What the task requires =>
Figure out how many lines in these records contain "will". Only the number belongs in the reply.

Exercise inputs =>
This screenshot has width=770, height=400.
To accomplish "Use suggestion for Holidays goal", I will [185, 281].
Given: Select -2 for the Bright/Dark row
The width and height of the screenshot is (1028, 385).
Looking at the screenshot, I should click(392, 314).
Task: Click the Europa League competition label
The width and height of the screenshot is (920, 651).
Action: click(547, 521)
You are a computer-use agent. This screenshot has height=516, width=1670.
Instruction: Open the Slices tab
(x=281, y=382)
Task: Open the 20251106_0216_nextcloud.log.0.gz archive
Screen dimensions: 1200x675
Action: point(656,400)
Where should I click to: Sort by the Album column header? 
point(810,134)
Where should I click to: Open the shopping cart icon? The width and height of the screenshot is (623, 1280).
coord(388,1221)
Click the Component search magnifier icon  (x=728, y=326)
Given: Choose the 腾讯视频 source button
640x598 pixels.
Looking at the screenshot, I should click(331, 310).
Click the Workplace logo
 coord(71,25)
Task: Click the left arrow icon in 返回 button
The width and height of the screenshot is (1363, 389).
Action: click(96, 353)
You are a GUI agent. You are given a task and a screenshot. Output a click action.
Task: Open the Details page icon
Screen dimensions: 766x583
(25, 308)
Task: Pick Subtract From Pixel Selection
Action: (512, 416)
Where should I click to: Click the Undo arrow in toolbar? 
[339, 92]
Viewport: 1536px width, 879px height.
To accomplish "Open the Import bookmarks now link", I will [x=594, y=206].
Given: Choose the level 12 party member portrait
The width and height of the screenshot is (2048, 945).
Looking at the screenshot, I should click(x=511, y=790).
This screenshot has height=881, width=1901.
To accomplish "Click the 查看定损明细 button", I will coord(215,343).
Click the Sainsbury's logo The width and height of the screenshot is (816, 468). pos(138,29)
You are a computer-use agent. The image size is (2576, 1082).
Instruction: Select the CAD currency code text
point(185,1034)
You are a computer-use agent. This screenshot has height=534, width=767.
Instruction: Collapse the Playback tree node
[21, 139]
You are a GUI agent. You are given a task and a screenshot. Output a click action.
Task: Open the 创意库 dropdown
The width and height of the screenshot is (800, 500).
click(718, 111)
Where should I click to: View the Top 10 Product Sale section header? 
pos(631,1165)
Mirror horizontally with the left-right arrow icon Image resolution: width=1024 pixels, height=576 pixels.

Solution to the exercise =>
3